I won’t go into detail rebutting the Rubio-Giuliani argument. Follow the links above if you want that. This column is about argument from ignorance. It’s the basis of about 80 or 85 percent of the Clinton “scandals” you’ve read about over the years. Not 100 percent. Hillary brought the email thing on herself. But surely 80 or 85.

Take an ambiguous set of facts. Add in some innuendo. Arrange the facts in the most suspicious-seeming way. Then level an allegation that cannot be disproven. Then try to convert the allegation into “fact” by constant repetition. Then get either a highly partisan special prosecutor (Ken Starr) or a hyper-politicized congressional committee—or in fact several of them!—to spend many millions of taxpayer dollars and wreck any number of salaried staffers’ lives to try to emboss some seal of officialdom on the created “fact.”
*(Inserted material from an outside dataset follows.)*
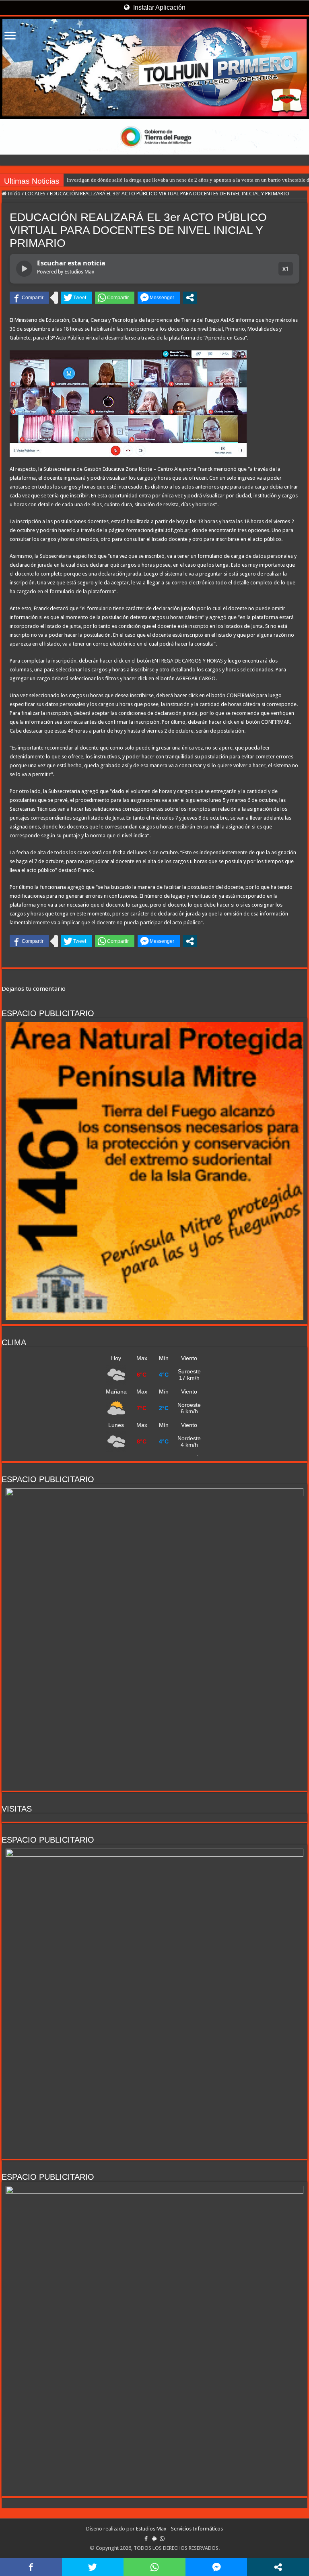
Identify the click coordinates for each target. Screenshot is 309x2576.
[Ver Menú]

It’s all argument from ignorance. It is separate and distinct from the usual political b.s. that both parties do and that all political parties have done since the beginning of political parties. This includes exaggeration, embellishment, obfuscation, and unfair distortion of an opponents’ words and record. Everybody does that all the time. And sometimes people tell outright lies.

But trying to convert an allegation that can’t be disproven into fact isn’t something everyone does. It’s a specialty of the right in this country, from Joe McCarthy to Trey Gowdy. And we’re going to hear more of it tonight, as Chris Christie bumbles his way to the podium. Fortunately, it seems that most Americans aren’t buying the idea that a secretary of state, even that one, would sit there and lie right to the faces of grieving family members. You have to believe she’s utterly inhuman.

Which, come to think of it, can’t be disproven. You ever seen her X-rays?